Creating an app with permissions in the Microsoft Azure AD
- Adding a new app
- Go to your Azure Active Directory.
- Click on App Registrations under Manage.
- Click on New Registration.
- Fill in a valid Name and Redirect URI (which is optional) in the given fields. The preferred URL is http://localhost. Kindly leave the rest of the fields unchanged.
- Click on Register and a new app with the entered details is created.
- Assigning the necessary permissions to the app designated for Cloud Security Plus.
- Go to Subscriptions tab in the main menu.
- Choose the subscription you wish to monitor.
- Select Access control (IAM).
- Click on Add and click on the Add Role Assignment tab below.
- Choose the necessary role from the given list. The minimum permission required for Cloud Security Plus to collect logs is Reader.
- Search for the App created in the Select field and select the App.
- Click on Save.
Enter Azure AD credentials in the Cloud Security Plus console
- Click on the Settings tab
- Select the Cloud Type as Azure.
- Enter a Display name in the given box.
- Enter the following details to enable Cloud Security Plus to start collecting Azure activity logs.
Domain name of Azure Active Directory.
- To view the domain name, go to the Azure Active Directory. Under overview, you can find your Domain Name.
Application ID of the app
- To view the application ID, go to the Azure Active Directory → App registrations.

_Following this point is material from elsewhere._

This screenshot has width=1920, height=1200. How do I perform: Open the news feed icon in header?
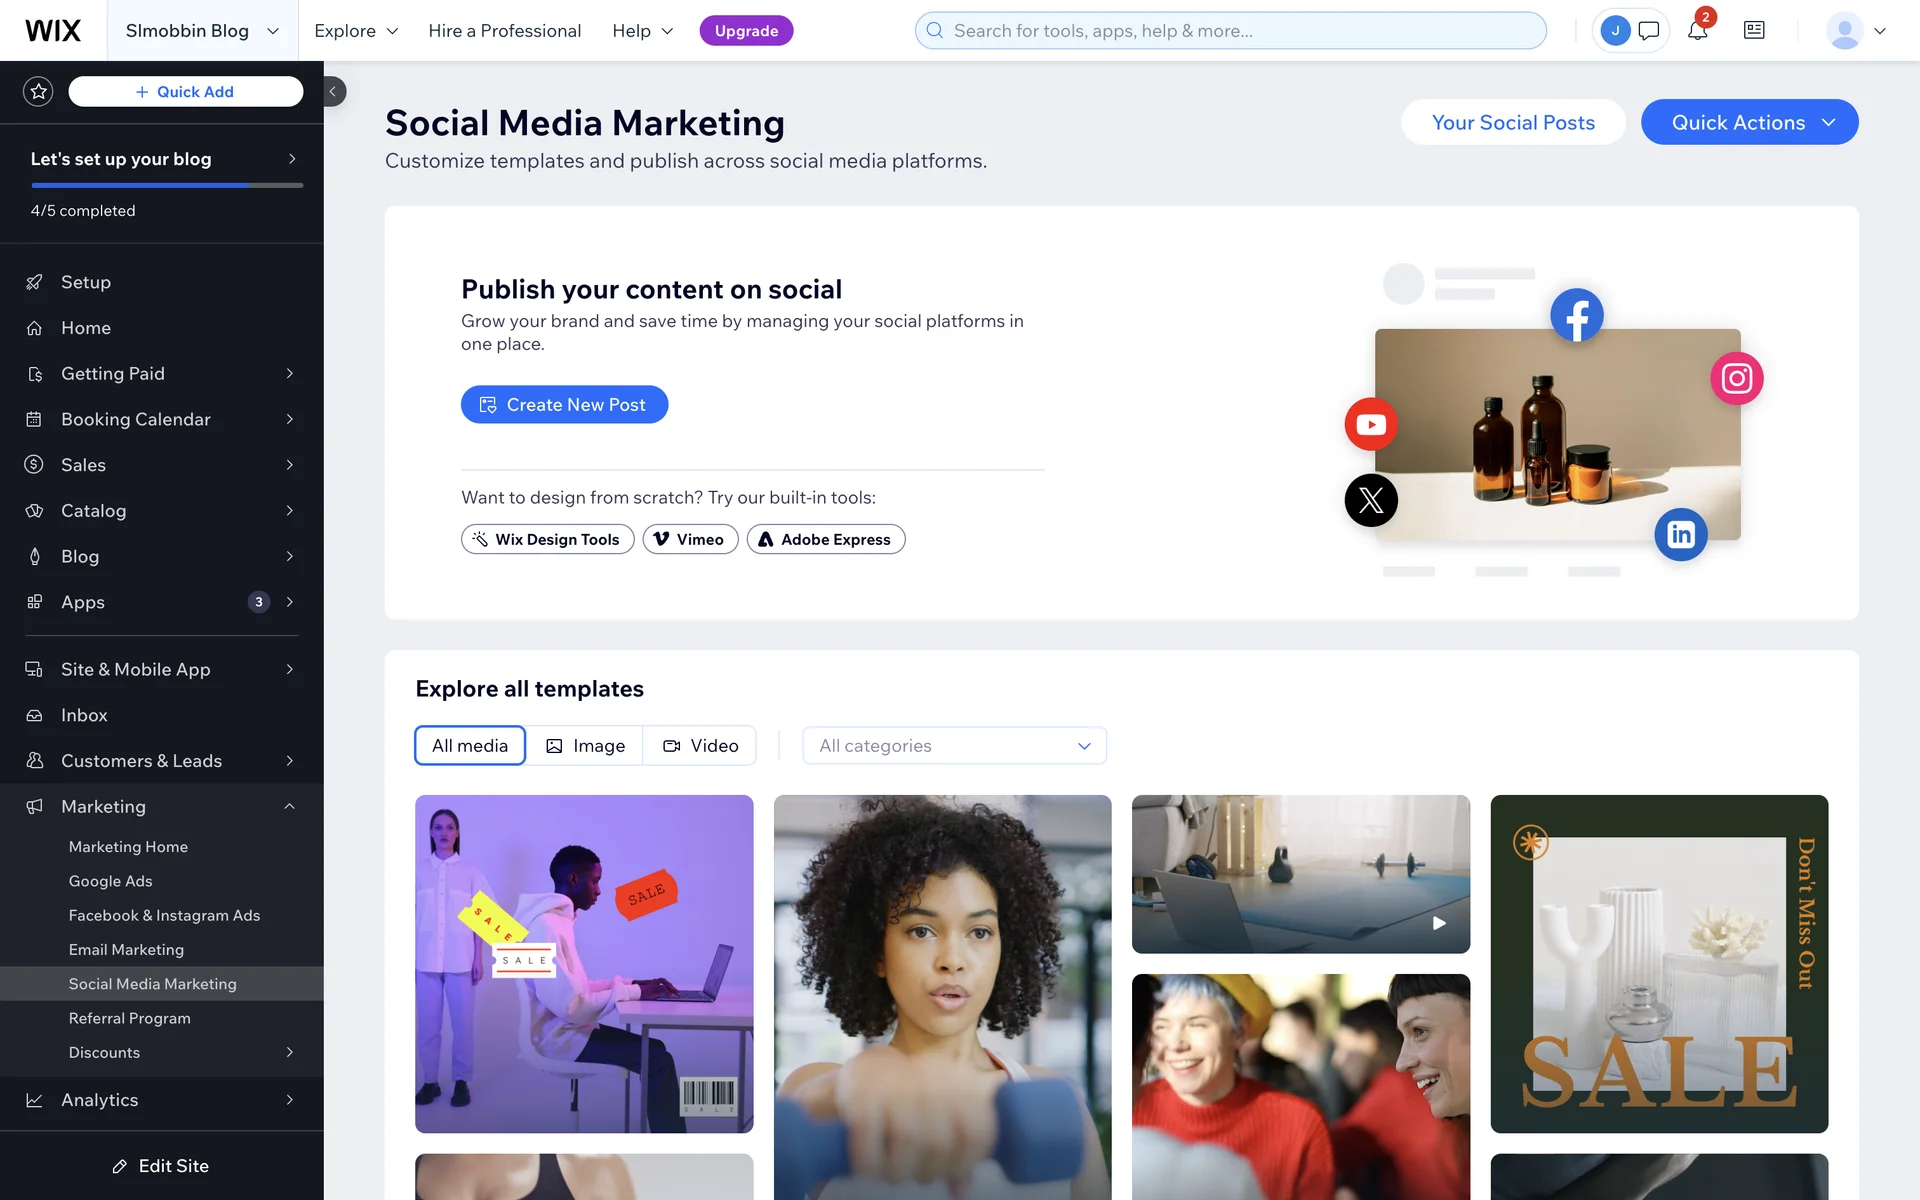tap(1754, 30)
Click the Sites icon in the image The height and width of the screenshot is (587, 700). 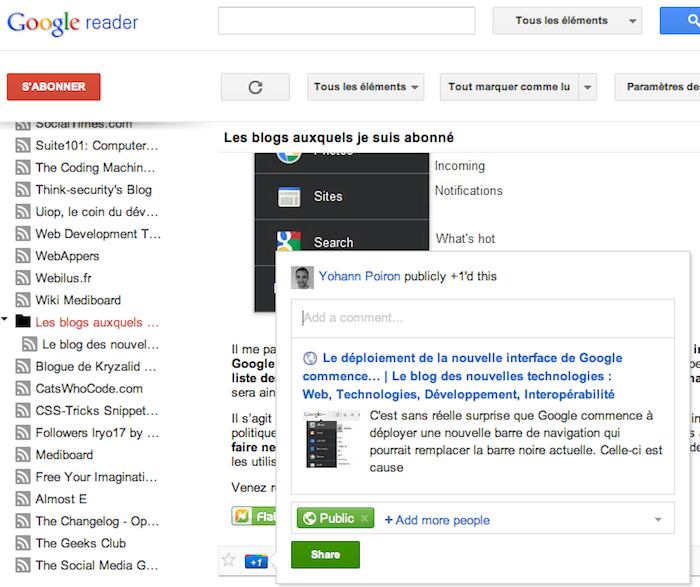[289, 197]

- Select the app that you have designated for Cloud Security Plus.
- The Application ID of the app appears in the top-right under Essentials.
- Copy the Application ID.
Secret key of the app
- To view the Secret Key, go to Azure Active Directory → App Registrations.
- Select the designated app for Cloud Security Plus.
- Click on Certificates & Secrets.
- Under Client Secrets go to New Client Secret.
- Enter the Description and fill-in the date of Expiry. Please ensure that the date of expiry is set as "Never".
- Click on Save.
- Copy the Value of the Client secret that is created. This is the Secret Key.
Subscription ID of Azure Active Directory
- To view the subscription ID, go to Subscriptions and copy the subscription ID.